I dunno how orange looks to me. I can see orange, but whether it looks to me the same as it looks to you is highly debatable.
Chartreuse? I don't have a clue what that's supposed to look like. If it's what I think it is, it looks either gray or muddy brown.
One of the first major emotional traumas in my life was when I used purple to color the ocean when I was in kindergarten and I got teased for it. I didn't know it was purple -- I couldn't see the red in it, to me it looked like navy blue.
I'm colorblind also. Pink would be a terrible idea, for the same reasons.
On the how we see color: For my birthday last year, my in-laws bought me some colorblind glasses.
They claim to filter certain wavelengths to let you see color normally.
I can't speak to if it really works, but it lets me see colors differently. For example, I have a purple shirt and a blue shirt that look almost identical to me, just barely a different shade.
Put the glasses on and the difference couldn't be clearer. Other colors become MUCH more vibrant.

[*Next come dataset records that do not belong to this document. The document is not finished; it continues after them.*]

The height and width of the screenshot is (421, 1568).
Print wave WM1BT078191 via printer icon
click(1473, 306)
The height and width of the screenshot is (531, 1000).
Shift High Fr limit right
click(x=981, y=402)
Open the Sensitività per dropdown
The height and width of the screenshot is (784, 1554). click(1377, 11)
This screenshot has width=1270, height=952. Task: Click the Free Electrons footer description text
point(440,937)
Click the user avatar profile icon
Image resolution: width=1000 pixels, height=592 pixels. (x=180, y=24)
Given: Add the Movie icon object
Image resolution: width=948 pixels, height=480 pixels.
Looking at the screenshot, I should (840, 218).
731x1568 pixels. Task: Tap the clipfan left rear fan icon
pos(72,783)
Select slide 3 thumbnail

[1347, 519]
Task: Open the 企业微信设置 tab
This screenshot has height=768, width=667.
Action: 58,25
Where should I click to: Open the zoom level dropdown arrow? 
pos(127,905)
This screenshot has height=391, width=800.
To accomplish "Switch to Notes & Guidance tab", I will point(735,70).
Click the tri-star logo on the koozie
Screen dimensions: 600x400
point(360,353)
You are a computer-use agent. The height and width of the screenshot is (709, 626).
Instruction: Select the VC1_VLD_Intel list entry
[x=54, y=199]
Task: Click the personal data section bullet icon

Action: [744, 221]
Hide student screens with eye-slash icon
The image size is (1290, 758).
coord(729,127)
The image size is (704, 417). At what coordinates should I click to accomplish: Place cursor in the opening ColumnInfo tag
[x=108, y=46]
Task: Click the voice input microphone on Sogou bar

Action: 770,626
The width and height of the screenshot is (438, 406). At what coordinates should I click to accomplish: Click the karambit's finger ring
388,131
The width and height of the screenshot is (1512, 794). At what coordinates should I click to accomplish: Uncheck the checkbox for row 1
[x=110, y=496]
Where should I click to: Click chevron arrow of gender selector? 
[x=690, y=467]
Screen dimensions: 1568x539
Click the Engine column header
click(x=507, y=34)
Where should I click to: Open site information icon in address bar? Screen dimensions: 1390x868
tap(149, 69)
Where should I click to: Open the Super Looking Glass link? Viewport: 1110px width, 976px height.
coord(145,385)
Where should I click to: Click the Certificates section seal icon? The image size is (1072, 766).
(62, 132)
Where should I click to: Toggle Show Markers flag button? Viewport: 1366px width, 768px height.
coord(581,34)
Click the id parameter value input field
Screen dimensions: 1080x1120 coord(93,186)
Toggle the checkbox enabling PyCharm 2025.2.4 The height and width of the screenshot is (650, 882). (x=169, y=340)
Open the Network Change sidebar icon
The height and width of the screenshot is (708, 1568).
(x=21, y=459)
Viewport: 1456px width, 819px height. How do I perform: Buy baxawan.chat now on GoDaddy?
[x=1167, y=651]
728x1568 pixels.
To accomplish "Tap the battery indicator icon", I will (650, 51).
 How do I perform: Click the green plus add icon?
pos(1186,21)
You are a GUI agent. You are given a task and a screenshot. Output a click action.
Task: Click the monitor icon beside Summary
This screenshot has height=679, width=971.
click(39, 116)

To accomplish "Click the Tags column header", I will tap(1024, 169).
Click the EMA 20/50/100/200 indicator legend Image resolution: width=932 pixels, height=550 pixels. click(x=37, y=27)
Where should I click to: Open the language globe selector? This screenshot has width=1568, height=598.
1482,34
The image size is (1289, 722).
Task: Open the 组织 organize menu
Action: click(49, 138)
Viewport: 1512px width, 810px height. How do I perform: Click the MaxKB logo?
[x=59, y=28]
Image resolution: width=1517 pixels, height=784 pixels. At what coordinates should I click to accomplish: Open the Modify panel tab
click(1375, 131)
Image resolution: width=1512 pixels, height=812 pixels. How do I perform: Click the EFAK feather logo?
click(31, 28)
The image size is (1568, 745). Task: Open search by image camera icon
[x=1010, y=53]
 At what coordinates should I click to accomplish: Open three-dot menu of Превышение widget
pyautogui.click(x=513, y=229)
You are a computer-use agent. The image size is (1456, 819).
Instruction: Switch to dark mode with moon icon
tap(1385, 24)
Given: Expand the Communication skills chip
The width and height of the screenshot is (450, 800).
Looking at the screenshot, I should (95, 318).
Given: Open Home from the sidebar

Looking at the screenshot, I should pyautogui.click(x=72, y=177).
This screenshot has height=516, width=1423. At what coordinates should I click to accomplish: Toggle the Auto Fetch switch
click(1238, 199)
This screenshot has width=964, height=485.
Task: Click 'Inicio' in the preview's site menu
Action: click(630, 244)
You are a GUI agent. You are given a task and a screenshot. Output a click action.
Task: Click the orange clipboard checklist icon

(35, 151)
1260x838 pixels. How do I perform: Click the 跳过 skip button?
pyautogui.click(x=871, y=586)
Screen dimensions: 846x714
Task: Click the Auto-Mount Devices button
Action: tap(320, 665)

Pinks, even ones I could see before seem fluorescent to me. Blood red becomes a bright color instead of a deep color. Sky blue ( as in the actual sky) becomes.... Uhh... More blue?
Construction/hunter orange ( here's where it applies) goes from pleasant, deep orange (as I usually see it) to an obnoxious orange, which is likely more what it appears to normal people.
Effectively, most colors are subdued to me without the glasses. Gives me an idea of how people have strong feelings about color choices. (Mostly I don't care.)
Yellow seems the only color unaffected by the glasses. Whether that means i see it correctly or the glasses just don't change it, I can't say.